Friday, August 30, 2019

Google researchers uncover 2-year iPhone hack tied to malicious websites



"I'm going off the grid!" declared Crazy Henry a while back, when we were out back at his place cracking open butternuts with a hammer. He wanted to make a butternut cake for his Aunt Smedley's birthday.
"Nobody can go completely off the grid -- it's impossible. You have to have some contact with the outside infrastructure and communications or you'll get mummified or something" I told him decisively. 
"We shall see what we shall see" he replied enigmatically. "I'm through letting all those darn hackers and viruses steal my personal info and mess up my online solitaire games. I'm going to end it by hook or by crook!" He gave some butternuts a vicious whack with the hammer, smashing them into paste. 
"Indeed we shall" was all I said in return; I can be just as enigmatic as Crazy Henry, when I want to be.
So we finished up cracking open the butternuts and then went inside. Crazy Henry is a really good cook, when he makes the effort, and that day he outdid himself -- the butternut cake came out of the oven smelling like a little piece of heaven itself. He also made some butternut cookie dough, and we baked those up after the cake and feasted on them with ice cold milk -- man, we were living the high life!
"Now just how are you gonna fall off the grid?" I asked him, after we had polished off the last of the cookies. 
"Actions speak louder than words" he said as he went into his bedroom. He came back out with his pc, keyboard and all, and tossed it right out the kitchen window into the dumpster below. It made a satisfying cartoon crash sound, with tinkles and muffled implosions. Then he fished his smartphone out of his pocket and put it in the food processor with a cup of canola oil and turned it on. The racket was horrible, but in less than a minute he had cell phone salad dressing. He poured the mess down the sink and turned on the garbage disposal. He sat down  with a satisfied smirk on his face, so I had to needle him.
"Don't you pay all your bills automatically online with your bank?" I asked him derisively. "They can always track you that way."
"By gadfrey, you're right!" he gasped. "Let's get to the bank, quick, before it closes!"
Crazy Henry spent the rest of that day unplugging from the grid, or trying to. He even disconnected his doorbell.
The next day I drove him down to the bus station. He was joining a nudist colony up in Canada.
"That's going off the grid with a vengeance!" he crowed gaily as he boarded the bus for Toronto and points west. I didn't hold my breath. Crazy Henry's inspirations and tantrums last about as long as an igloo inside a sauna.

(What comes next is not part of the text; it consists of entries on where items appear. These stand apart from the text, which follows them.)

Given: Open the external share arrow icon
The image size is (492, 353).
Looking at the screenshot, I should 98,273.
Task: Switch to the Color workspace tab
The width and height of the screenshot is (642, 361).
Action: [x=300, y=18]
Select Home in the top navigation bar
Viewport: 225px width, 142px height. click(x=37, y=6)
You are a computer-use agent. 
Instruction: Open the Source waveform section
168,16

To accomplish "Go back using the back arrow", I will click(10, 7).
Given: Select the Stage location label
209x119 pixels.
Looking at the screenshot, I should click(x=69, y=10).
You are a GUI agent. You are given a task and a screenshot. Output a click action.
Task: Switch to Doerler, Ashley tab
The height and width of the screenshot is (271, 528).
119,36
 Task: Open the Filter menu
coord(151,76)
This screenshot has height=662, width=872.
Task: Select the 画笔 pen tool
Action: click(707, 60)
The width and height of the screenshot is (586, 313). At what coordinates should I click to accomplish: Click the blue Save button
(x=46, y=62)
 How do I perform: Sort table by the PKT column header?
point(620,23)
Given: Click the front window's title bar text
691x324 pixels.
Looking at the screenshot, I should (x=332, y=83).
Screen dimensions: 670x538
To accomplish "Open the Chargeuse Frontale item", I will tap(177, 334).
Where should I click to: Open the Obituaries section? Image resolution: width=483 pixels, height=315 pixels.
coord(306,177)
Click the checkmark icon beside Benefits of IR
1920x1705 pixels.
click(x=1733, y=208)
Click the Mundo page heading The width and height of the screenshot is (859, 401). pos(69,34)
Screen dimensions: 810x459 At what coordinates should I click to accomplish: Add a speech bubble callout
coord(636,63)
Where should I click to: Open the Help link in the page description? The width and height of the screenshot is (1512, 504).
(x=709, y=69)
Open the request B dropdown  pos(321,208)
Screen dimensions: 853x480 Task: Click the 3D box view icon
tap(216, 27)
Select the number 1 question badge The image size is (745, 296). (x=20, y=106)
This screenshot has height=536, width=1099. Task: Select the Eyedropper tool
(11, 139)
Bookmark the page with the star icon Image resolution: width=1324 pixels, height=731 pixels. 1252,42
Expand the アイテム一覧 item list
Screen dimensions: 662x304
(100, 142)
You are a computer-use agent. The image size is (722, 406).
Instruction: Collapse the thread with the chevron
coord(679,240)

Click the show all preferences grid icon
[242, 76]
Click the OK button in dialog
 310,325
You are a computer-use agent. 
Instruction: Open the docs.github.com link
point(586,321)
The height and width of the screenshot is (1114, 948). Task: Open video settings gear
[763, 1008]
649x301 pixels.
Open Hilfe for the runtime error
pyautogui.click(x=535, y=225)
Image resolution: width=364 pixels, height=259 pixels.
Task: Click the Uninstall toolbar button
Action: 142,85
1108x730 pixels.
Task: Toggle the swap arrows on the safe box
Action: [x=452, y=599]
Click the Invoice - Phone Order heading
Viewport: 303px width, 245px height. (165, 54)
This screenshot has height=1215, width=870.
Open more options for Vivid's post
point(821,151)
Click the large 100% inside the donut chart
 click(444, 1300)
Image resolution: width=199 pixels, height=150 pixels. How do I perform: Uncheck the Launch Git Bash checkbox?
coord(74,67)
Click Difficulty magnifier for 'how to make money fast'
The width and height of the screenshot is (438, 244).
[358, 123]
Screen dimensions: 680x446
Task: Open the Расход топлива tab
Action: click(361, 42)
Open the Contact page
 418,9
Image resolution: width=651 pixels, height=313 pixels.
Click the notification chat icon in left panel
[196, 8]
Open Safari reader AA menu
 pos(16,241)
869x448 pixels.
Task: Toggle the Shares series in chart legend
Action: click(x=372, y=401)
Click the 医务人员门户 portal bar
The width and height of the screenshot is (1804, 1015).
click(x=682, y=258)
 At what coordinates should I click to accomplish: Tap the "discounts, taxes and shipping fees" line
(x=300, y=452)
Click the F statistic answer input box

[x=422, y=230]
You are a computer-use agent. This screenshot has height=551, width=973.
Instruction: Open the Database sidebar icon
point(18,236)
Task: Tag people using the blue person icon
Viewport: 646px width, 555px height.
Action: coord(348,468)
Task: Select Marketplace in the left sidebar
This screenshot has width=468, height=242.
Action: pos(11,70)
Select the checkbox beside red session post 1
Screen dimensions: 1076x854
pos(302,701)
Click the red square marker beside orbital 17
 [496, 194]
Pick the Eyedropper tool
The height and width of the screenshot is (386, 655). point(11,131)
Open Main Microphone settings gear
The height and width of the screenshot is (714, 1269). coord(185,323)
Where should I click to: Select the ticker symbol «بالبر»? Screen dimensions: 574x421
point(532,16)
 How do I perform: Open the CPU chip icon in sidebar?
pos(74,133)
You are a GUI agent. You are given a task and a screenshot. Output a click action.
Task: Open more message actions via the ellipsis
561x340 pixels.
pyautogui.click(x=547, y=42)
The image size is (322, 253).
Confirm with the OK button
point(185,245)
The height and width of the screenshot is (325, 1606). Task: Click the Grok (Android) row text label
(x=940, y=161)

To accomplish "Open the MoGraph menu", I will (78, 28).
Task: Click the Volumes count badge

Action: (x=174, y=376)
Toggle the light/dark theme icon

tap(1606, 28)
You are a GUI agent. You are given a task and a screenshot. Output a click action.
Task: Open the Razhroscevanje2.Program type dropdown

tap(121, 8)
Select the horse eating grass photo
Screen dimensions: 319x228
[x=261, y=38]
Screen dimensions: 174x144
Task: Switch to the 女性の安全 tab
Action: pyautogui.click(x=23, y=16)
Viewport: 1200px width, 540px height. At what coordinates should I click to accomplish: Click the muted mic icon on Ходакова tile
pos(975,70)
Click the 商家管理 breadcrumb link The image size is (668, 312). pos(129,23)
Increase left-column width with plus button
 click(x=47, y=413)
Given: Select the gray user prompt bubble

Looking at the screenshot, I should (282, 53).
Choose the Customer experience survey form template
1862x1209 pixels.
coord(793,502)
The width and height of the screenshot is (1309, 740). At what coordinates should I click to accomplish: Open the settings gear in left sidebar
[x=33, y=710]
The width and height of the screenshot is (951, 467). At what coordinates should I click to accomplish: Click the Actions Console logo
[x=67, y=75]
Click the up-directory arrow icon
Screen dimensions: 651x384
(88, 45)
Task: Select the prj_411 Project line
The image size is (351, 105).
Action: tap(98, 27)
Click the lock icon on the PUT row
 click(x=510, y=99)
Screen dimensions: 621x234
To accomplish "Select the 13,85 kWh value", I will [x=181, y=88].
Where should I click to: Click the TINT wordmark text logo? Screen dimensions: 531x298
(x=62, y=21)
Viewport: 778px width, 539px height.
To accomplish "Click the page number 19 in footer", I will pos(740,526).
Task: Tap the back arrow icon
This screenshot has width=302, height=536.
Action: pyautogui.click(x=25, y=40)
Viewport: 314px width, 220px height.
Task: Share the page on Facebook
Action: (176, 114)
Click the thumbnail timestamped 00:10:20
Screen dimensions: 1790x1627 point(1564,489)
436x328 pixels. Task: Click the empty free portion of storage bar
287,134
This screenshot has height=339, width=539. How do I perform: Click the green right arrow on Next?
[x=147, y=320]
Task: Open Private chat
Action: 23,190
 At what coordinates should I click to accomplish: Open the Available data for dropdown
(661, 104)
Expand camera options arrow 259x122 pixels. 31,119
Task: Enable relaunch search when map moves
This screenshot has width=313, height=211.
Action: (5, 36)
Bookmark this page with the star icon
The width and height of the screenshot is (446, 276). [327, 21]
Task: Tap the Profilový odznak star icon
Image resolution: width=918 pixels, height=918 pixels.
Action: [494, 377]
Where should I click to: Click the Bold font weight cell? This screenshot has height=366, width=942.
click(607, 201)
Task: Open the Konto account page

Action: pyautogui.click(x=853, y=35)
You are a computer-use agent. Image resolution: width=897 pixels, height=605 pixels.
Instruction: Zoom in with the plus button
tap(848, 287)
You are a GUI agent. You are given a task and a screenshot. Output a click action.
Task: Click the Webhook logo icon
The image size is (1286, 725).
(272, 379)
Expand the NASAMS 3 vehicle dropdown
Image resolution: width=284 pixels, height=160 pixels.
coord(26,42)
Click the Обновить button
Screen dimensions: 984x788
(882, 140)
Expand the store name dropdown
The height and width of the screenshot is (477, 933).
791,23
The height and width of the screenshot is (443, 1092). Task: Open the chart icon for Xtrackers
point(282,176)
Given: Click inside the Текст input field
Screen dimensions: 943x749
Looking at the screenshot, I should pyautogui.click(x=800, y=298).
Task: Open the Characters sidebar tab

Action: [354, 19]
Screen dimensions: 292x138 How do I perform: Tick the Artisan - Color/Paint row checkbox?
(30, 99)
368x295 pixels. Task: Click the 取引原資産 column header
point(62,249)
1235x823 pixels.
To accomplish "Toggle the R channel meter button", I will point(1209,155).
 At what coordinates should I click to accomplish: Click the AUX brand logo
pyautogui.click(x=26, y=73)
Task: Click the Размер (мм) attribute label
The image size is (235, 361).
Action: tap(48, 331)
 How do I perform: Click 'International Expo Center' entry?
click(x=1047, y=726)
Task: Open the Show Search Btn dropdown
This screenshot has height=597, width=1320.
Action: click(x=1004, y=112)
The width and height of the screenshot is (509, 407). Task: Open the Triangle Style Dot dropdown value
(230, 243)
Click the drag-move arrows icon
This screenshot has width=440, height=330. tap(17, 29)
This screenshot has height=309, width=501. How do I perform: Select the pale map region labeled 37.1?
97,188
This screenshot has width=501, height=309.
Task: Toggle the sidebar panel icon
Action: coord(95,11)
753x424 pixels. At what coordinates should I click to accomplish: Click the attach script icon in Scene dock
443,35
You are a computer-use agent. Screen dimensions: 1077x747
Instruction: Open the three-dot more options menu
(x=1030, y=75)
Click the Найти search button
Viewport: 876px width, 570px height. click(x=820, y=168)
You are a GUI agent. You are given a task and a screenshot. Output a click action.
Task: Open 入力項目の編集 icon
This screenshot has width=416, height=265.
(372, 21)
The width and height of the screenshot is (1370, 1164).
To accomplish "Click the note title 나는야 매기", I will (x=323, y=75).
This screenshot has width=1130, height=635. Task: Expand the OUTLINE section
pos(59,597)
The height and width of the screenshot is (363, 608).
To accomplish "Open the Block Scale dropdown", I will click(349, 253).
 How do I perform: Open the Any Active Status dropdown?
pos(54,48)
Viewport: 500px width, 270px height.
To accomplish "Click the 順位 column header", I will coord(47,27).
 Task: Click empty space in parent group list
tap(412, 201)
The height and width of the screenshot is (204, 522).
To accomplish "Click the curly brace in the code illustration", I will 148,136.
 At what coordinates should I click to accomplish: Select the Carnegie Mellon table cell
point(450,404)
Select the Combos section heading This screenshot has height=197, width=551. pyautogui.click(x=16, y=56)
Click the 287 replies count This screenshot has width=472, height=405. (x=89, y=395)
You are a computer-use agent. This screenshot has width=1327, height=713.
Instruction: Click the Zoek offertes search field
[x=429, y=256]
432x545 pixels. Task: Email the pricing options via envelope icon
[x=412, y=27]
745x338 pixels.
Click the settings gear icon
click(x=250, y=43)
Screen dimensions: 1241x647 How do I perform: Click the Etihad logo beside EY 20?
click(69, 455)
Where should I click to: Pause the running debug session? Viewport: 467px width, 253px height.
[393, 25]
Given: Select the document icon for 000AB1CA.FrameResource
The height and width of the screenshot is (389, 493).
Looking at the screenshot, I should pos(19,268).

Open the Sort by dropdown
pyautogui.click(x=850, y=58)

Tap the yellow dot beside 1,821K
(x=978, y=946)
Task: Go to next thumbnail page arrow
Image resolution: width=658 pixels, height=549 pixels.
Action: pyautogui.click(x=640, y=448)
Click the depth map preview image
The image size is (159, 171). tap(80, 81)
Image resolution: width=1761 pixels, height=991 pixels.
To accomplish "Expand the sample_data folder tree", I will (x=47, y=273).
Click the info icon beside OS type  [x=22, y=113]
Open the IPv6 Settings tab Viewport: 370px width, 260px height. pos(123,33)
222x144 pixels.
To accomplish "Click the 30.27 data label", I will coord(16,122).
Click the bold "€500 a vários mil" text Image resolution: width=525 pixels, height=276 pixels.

True to form, he was back at my place two months later -- looking all hangdog.
"They kicked me out" he said. "Because I had too much body fat."
I comforted him with a trip to Aamodt's Apple Orchard, for the last of their apple cider donuts -- you can't get those anyplace else as good, believe me. 
Crazy Henry cheered up again pretty quick. When I ran into him down at the rubber mallet store he told me he was going to work for his Aunt Smedley, the mayor of our town.
"What?" I exclaimed. "Get out! That's great, man. What is she gonna have you doing?"
"I'm her new IT consultant" he said proudly.
I could only stare at him for a moment.
"But, but . . . I thought you were through with the internet and all that stuff!" I finally sputtered in surprise.
"Oh, I am" he said, a faint green glow flickering in the back of his eyes. "I am. I'm gonna learn how to make a computer virus so pickin' strong it will wipe out every algorithm and cyberlink for the next twenty years . . . "  He walked out the door with his sack of new rubber mallets without another word. I could only shake my head.
Look out, world. Hell hath no fury like a nudist scorned.